(Dataset entries)
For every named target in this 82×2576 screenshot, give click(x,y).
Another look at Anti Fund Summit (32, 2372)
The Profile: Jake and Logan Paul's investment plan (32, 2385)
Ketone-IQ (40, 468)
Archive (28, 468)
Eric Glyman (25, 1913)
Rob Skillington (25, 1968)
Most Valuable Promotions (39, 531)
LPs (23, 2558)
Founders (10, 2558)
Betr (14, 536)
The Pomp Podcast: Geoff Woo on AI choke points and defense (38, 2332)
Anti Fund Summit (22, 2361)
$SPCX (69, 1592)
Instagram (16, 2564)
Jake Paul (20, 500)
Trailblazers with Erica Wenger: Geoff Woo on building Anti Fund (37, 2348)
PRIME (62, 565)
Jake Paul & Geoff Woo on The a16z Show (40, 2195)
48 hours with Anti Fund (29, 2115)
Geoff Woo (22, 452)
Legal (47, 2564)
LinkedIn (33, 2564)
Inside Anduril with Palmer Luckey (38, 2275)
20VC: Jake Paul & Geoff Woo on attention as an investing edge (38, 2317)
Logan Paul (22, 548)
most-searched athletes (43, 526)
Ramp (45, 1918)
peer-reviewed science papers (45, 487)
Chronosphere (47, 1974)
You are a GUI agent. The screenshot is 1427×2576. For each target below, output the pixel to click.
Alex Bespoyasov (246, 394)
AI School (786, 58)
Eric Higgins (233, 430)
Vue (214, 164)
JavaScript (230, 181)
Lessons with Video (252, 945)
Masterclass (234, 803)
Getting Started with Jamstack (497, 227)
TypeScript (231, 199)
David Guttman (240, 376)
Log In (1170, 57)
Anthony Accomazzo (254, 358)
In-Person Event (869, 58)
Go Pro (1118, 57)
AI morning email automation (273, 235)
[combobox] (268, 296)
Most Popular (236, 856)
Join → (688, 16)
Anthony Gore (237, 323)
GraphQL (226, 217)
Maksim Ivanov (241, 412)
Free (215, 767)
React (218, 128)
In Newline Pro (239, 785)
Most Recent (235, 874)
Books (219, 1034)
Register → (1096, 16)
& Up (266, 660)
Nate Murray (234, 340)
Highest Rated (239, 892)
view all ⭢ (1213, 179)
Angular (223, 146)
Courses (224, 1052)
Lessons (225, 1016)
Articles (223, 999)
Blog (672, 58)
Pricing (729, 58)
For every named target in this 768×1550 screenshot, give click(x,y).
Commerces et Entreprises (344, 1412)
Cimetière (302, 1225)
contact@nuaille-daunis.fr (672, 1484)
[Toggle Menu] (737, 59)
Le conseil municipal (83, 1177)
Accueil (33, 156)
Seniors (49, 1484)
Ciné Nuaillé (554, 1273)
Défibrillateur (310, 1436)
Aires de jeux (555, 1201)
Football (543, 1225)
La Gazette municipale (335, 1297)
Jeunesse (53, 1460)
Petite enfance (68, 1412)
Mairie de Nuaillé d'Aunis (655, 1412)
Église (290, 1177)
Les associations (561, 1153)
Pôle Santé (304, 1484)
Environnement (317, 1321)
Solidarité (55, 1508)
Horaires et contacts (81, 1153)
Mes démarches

## YOUR ASSIGNMENT
Find every line in the records that has the word "screenshot". Then report the count alone.

## SOLUTION
3